Problem description:
Below, find the line containing "The height and width of the screenshot is (203, 410)." and the line containing "Close the OpenCode terminal tab"; reproduce exactly those two and every line between them, omitting pictures.

Records for this exercise:
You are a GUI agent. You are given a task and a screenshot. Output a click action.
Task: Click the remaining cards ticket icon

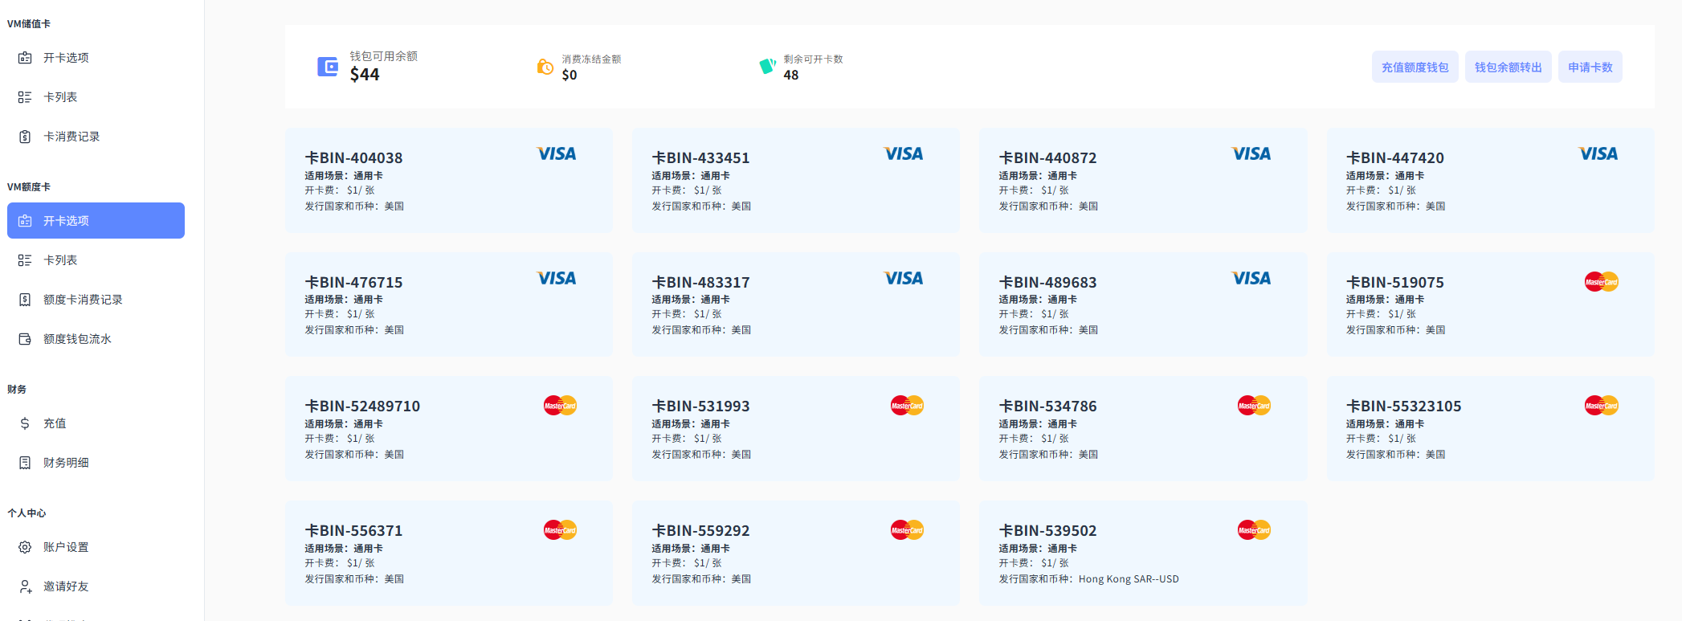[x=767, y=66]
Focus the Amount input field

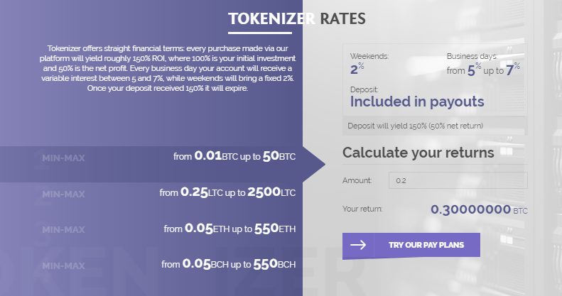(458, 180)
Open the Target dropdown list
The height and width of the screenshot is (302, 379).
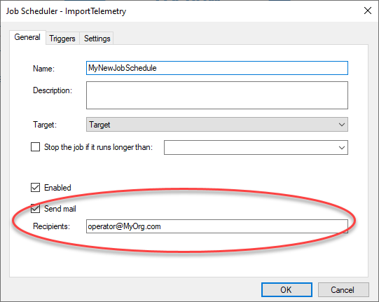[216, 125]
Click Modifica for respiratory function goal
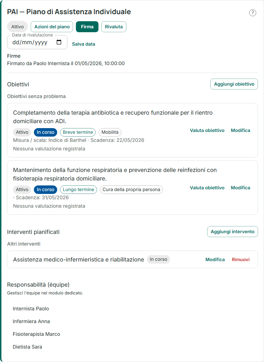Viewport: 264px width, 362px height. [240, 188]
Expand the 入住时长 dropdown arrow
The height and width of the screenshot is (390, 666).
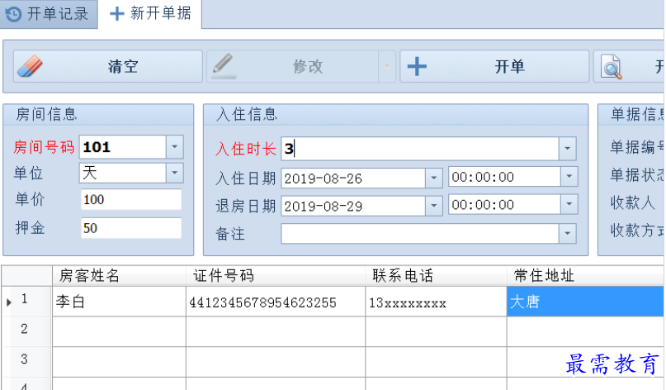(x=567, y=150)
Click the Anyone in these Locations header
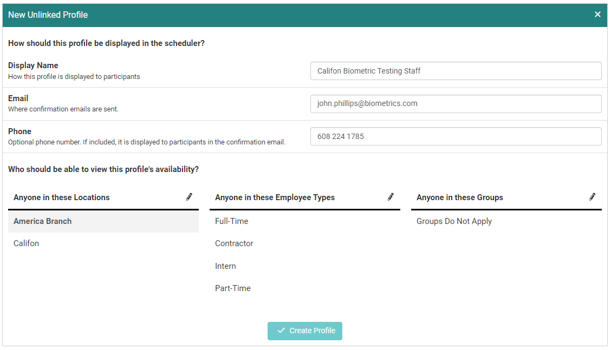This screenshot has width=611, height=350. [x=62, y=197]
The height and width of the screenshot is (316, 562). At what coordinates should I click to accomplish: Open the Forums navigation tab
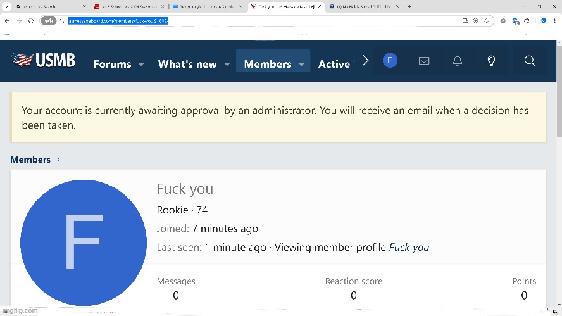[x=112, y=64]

---

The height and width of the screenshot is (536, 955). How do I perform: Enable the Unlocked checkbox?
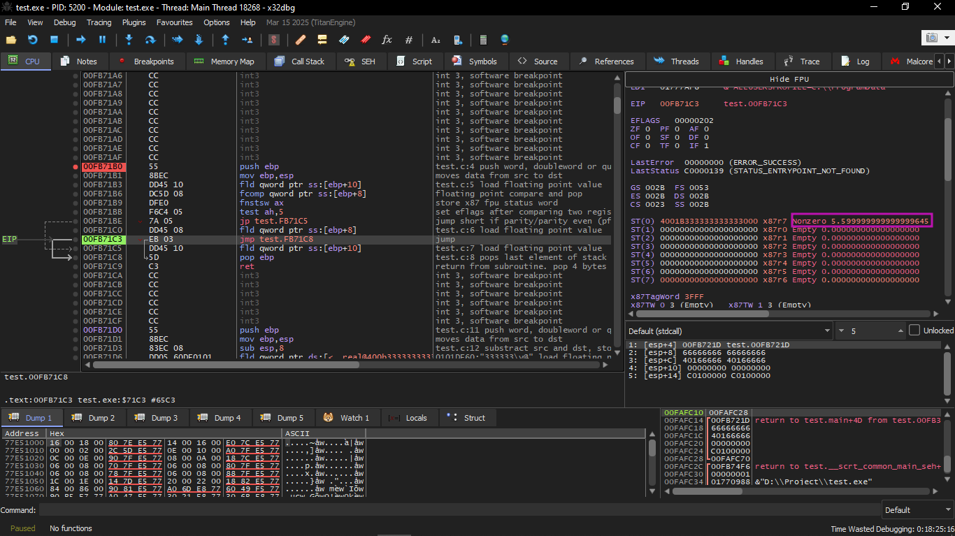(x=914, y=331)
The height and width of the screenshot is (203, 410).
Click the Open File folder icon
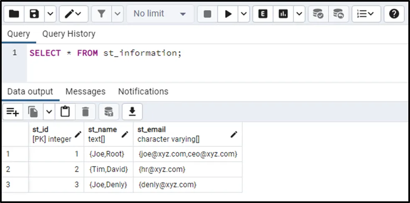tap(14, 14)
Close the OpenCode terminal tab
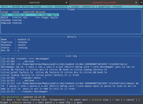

...

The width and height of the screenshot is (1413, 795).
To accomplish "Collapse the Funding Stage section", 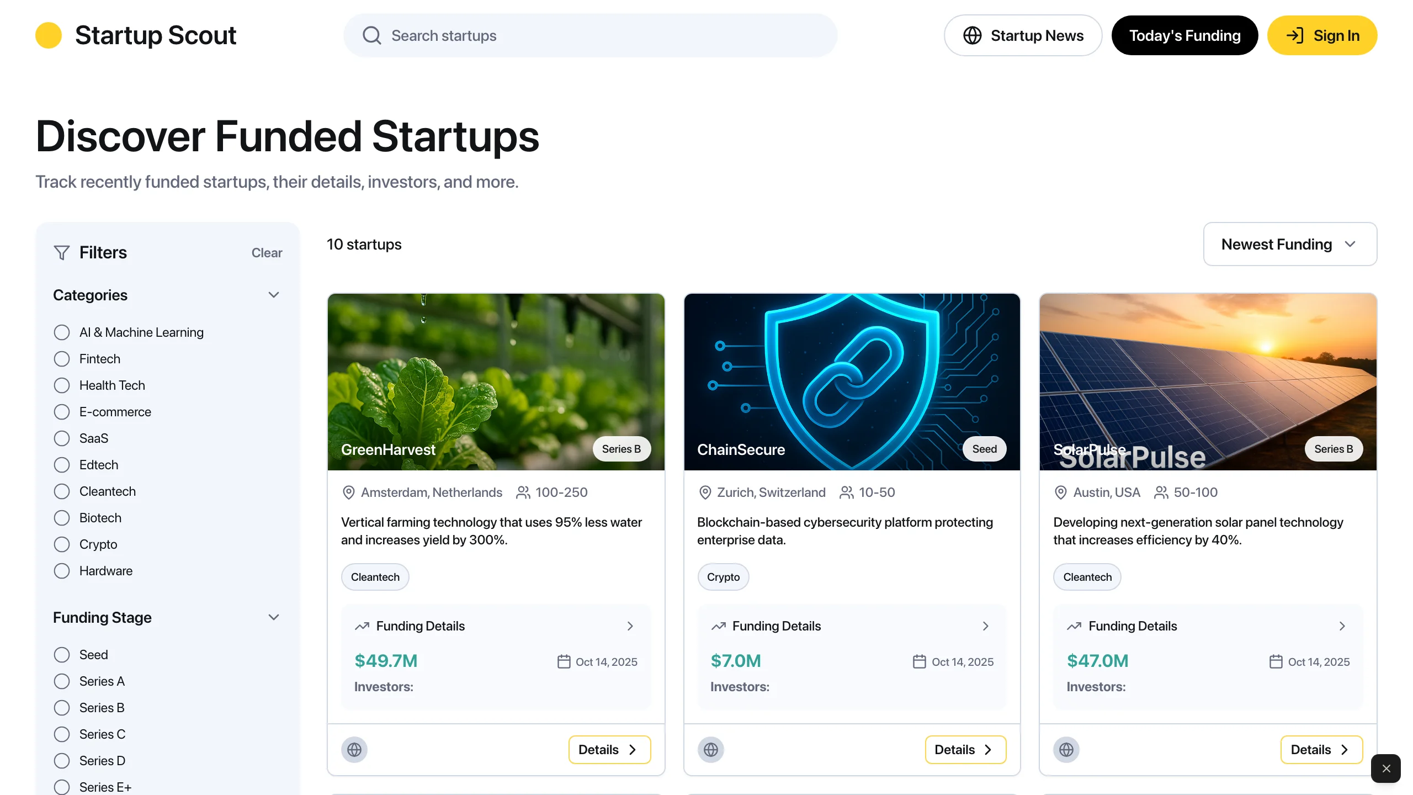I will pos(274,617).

Result of the exercise:
The height and width of the screenshot is (203, 410).
Click the Open File folder icon
tap(14, 14)
Close the OpenCode terminal tab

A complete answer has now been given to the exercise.